The DIX4192 datasheet states, in regards to its DIR: "Low Jitter Recovered Clock Output", and "The DIR core recovers a low jitter master clock, which may be used to generate word and bit clocks using on-chip or external logic circuitry."

For the application at hand, we are working with a particular board with a limited set of components, and we cannot involve any re-clocking that does not preserve the time synchronization of the incoming AES3 signal (although loss of phase synchronization would probably be acceptable).  We want to make sure we are getting the most out of the DIX4192 in regards to jitter reduction, and are wondering whether there is some particular configuration to achieve that, using none other than the clock(s) retrieved by the DIX4192 itself.

Is not the SRC4392 a functional-superset variation of the DIX4192, in every way except that the DIX4192 has no sample rate converter?  We do not want to use SRC4392 in place of the DIX4192, unless it offers some way in and of itself of achieving better jitter reduction while preserving time synchronization of the AES signal applied to its DIR, at its DIT (less the jitter).

Hi Brian and Andy,

The SRC4392 and DIX4192 have the same Jitter Attenuation and tolerance performance (the curves are basically identical).

Brian - can you put a number to the highly-jittered signal?

Tom Hendrick said:

Hi Brian and Andy,

The SRC4392 and DIX4192 have the same Jitter Attenuation and tolerance performance (the curves are basically identical).

Sorry, I should have been clearer -- I meant that he should use the SRC in the 4392 especially for the jitter-reduction capability. It gets set up DIR -> SRC -> audio serial port. As the output is clocked by a local low-jitter oscillator rather that the clock recovered from the AES data stream, the jitter performance should be better.
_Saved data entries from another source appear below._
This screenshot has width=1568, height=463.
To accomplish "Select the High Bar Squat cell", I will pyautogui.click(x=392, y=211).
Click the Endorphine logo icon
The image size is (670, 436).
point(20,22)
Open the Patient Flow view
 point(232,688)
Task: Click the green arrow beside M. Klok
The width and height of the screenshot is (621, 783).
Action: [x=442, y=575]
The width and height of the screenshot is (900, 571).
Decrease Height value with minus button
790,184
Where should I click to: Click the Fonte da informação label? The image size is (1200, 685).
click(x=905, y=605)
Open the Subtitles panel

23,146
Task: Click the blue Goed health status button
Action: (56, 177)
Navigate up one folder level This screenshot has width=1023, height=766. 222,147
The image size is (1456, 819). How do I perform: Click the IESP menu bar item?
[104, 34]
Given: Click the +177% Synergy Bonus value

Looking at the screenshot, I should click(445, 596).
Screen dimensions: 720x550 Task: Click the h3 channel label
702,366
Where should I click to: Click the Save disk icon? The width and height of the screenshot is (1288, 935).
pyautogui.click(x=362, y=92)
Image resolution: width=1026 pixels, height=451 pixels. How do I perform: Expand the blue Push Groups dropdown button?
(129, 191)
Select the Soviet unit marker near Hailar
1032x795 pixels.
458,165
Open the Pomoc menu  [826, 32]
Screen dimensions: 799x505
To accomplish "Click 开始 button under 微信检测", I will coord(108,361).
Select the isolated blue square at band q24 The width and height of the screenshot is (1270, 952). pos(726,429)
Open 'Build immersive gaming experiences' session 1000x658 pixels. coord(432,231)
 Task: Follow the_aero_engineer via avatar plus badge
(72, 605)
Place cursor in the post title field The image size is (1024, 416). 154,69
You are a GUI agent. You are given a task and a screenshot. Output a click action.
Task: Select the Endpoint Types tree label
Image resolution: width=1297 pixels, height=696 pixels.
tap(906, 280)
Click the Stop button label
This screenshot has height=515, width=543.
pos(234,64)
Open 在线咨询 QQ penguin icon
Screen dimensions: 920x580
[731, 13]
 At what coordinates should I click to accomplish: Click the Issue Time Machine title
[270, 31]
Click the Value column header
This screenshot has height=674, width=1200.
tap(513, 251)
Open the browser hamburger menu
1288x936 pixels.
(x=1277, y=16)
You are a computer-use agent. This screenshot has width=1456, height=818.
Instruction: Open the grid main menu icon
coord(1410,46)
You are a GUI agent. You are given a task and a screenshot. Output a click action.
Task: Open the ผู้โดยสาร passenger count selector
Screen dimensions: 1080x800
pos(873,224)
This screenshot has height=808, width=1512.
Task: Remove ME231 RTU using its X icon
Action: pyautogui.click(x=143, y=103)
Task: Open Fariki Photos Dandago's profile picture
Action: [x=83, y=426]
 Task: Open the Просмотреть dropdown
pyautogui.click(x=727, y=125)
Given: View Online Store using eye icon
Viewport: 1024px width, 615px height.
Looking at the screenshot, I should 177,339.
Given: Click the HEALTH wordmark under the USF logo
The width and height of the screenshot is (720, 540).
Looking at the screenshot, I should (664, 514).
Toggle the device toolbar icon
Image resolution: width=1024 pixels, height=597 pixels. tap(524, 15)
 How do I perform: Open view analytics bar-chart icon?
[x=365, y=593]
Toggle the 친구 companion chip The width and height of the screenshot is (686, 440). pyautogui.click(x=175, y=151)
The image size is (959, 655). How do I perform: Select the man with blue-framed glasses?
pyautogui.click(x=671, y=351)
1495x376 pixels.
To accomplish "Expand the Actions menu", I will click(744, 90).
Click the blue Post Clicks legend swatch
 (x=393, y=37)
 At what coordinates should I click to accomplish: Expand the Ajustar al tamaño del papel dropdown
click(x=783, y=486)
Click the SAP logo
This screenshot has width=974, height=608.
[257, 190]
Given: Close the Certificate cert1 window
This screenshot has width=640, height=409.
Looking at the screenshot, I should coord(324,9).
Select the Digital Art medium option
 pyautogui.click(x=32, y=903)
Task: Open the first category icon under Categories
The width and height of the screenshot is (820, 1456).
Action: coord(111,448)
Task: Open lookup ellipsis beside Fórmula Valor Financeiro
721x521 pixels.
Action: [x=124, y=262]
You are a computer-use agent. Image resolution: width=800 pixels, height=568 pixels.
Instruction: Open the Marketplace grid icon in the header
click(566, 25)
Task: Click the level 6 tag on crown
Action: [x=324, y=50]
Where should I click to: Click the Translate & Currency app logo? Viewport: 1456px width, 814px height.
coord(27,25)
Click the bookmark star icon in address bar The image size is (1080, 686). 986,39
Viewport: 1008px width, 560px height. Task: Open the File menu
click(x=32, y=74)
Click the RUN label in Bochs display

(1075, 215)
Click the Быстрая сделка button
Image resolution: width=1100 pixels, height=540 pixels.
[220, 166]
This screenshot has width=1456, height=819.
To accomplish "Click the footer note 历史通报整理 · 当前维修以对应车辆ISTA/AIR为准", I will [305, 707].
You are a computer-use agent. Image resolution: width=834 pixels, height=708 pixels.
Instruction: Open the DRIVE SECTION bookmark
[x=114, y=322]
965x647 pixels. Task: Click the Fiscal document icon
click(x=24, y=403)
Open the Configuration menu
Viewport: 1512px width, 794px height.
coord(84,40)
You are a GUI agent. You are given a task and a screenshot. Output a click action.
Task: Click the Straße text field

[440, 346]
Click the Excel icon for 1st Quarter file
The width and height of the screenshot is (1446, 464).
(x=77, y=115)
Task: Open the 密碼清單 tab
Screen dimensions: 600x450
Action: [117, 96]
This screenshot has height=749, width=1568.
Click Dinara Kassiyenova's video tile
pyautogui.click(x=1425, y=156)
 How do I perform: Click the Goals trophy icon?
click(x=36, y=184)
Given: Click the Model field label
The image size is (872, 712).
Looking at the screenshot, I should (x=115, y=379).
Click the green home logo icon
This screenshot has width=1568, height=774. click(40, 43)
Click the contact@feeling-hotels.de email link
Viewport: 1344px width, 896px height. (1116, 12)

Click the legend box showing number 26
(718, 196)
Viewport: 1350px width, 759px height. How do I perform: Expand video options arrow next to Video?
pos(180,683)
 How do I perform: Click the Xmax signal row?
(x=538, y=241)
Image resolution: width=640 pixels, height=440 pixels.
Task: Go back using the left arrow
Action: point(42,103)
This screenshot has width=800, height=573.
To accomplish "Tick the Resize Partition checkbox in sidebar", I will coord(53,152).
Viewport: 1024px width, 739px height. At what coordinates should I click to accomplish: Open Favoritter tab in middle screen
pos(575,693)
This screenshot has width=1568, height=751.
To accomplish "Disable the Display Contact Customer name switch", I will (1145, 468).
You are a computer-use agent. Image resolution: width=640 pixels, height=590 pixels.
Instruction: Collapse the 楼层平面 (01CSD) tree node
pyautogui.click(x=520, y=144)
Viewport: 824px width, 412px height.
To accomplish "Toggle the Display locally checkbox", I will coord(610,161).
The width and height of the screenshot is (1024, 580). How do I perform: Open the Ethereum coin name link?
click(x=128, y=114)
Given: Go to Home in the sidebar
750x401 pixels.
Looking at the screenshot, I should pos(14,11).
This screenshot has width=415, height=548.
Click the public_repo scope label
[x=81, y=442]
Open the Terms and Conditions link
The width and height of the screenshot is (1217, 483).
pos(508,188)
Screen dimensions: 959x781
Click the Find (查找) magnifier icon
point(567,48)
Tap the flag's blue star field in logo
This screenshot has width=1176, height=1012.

I made that suggestion prior to the post explaining the need to remain synchronized -- but synchronized with what? I believe the delay through the SRC block is constant.

Hi Tom,

The highly-jittered signal I applied was approximately 20ns p-p sinewave jitter.  I varied the sinusoidal jitter frequency from 100Hz to 100kHz.  Bur for frequencies below 200Hz, I increased the jitter amplitude to 40ns, then to approximately 100ns.  For these tests I am using a sample rate of 48kHz, thus 1UI ~= 163ns.

I do not quite understand the Figures 5, 16, 84 of the datasheet.  All three figures appear to be exactly the same as each other, including the scaling on the right-hand side, which is not clear as far as vertical axis correspondence.  Those figures lead me to believe that if I apply a highly-jittered signal (it's not clear how high: 1UI? 2UI?) of 200Hz sinusoidal jitter frequency to the DIX4192's DIR, that I should expect to see the DIT signal, when using the recovered clocks, exhibit significantly lower jitter (again, the exact amount is not clear) than what I applied to the DIR.  But I suspect that understanding is not correct.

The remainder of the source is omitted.